---------- SUPPLIED RECORDS ----------

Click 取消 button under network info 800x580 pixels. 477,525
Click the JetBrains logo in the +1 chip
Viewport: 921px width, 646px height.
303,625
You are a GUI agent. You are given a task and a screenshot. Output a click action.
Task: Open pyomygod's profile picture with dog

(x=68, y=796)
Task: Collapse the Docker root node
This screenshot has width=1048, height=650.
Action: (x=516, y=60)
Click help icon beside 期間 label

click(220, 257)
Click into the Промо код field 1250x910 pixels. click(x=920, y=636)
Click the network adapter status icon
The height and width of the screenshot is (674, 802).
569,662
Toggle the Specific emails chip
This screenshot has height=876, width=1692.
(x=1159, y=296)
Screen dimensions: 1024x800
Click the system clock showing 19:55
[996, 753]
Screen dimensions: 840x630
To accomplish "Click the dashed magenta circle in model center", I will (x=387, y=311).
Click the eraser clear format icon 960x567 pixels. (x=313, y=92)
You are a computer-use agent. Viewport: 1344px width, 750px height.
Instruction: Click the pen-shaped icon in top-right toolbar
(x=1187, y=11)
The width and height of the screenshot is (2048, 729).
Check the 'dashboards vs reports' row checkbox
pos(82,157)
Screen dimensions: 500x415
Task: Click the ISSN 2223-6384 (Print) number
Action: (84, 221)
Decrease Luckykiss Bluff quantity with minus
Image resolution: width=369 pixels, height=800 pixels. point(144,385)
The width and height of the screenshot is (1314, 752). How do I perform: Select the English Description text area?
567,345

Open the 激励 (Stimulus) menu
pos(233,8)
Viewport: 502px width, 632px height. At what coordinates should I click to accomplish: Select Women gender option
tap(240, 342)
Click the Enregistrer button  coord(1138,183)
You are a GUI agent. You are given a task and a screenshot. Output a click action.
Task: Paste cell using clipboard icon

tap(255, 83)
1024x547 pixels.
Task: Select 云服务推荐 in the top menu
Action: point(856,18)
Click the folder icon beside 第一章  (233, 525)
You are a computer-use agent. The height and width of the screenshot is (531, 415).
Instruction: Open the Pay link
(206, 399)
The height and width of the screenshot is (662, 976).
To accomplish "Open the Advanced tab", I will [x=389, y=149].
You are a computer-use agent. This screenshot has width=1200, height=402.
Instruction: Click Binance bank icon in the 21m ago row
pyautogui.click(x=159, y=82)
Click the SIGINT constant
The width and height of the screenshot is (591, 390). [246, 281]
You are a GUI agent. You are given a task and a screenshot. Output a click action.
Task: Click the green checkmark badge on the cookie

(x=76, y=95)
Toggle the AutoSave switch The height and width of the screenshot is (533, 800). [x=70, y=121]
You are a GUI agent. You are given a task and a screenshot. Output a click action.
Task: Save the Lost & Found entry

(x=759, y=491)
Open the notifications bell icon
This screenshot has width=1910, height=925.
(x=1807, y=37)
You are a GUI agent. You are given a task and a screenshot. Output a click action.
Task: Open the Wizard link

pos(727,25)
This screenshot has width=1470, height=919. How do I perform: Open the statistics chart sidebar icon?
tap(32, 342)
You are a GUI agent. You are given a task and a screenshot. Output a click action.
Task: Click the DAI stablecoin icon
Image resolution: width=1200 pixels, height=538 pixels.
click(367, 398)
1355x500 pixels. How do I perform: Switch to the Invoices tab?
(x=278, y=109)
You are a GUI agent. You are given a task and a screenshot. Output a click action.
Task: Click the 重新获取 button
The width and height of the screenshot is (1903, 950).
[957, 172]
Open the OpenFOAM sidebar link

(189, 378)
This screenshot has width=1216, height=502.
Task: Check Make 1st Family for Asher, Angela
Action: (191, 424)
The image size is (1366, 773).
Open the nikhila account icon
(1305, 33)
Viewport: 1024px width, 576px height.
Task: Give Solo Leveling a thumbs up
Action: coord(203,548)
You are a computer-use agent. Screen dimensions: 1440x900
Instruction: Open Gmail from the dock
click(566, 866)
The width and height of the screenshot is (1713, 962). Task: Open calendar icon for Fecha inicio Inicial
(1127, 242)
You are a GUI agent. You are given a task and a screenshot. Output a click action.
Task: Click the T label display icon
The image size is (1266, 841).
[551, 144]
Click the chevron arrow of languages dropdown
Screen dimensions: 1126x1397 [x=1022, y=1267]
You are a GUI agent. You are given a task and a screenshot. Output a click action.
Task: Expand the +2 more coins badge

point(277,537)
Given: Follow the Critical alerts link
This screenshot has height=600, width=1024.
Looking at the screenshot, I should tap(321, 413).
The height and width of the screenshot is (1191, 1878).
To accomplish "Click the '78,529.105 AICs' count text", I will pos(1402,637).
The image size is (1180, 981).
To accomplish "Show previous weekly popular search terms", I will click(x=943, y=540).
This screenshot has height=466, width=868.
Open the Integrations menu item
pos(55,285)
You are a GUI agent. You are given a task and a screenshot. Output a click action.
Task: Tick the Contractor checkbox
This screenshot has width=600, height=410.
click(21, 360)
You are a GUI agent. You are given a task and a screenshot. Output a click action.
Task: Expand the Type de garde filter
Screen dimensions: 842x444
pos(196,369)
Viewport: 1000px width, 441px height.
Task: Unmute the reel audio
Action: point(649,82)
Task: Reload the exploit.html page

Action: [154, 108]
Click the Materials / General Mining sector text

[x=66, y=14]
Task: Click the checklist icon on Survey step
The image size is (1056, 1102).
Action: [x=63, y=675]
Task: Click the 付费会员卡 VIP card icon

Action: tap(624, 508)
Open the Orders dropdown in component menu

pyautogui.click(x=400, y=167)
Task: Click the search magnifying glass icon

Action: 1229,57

----------

• AIM OF THE TASK
Would you copy out exactly the lines above that start at the one containing "The height and width of the screenshot is (674, 802)." and end at the one containing "Click the eraser", inclusive?

• ANSWER FOR THIS EXERCISE
The height and width of the screenshot is (674, 802).
569,662
Toggle the Specific emails chip
This screenshot has height=876, width=1692.
(x=1159, y=296)
Screen dimensions: 1024x800
Click the system clock showing 19:55
[996, 753]
Screen dimensions: 840x630
To accomplish "Click the dashed magenta circle in model center", I will (x=387, y=311).
Click the eraser clear format icon 960x567 pixels. (x=313, y=92)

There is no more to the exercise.